Reproduce verbatim the line containing "The height and width of the screenshot is (462, 556)." and every line that follows it through the end of the entries below, omitting all pictures.

-=-=-

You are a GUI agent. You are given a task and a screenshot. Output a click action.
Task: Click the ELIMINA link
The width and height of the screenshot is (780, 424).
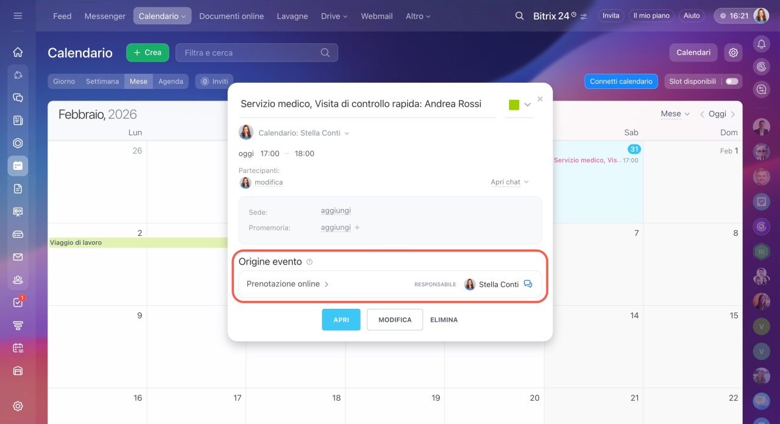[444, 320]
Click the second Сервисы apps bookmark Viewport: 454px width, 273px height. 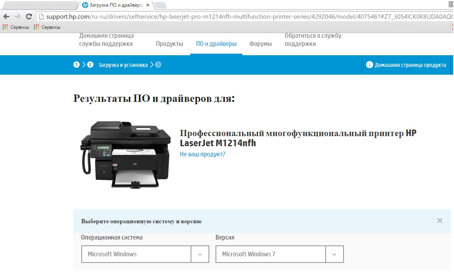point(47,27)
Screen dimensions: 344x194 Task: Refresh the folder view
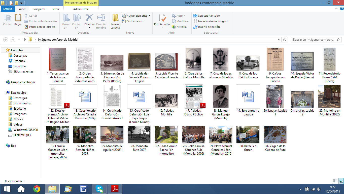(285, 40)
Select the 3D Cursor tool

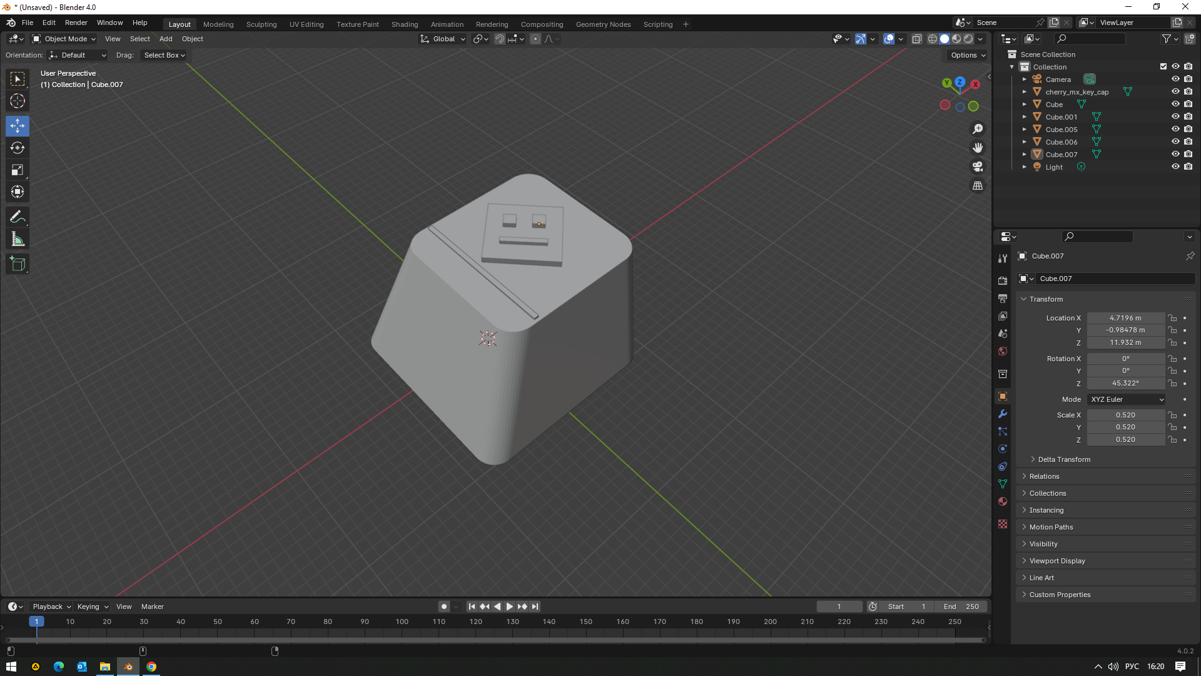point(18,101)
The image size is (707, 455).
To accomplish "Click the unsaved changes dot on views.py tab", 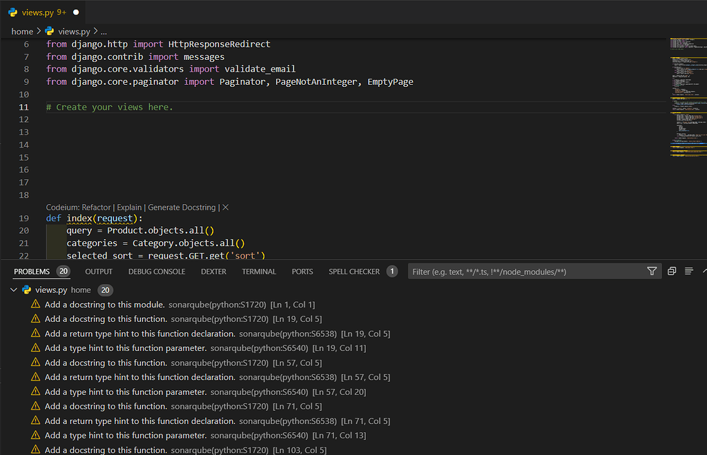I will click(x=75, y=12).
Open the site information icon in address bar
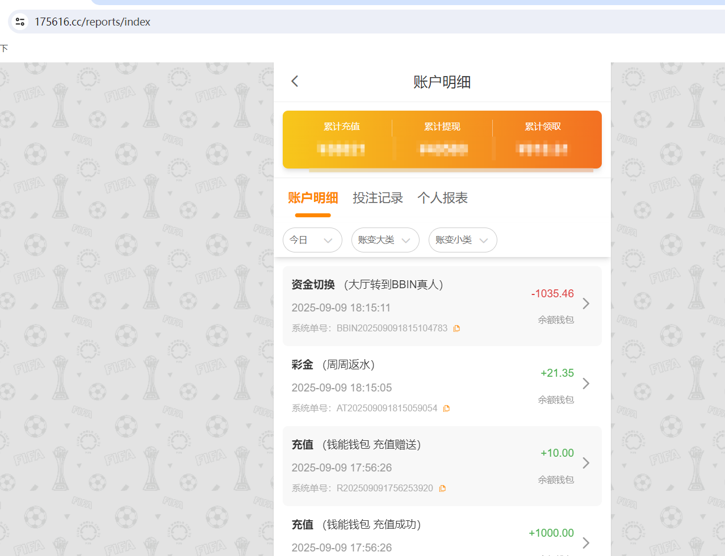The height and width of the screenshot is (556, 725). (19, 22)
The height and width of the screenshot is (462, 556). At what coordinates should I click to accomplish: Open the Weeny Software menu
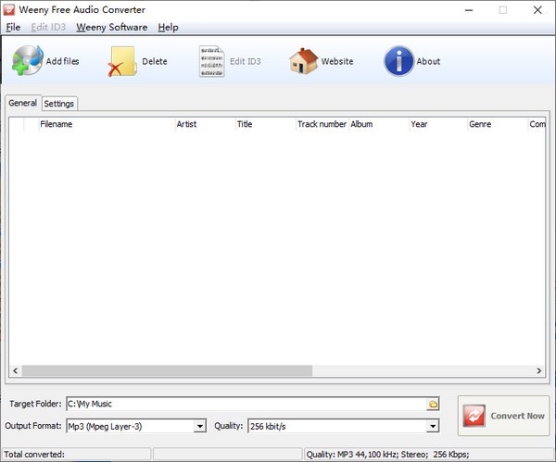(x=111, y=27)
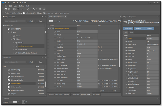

-=-=-

▸ Answer space:
The height and width of the screenshot is (462, 556). At what coordinates should I click to accomplish: Open the Weeny Software menu
(x=111, y=27)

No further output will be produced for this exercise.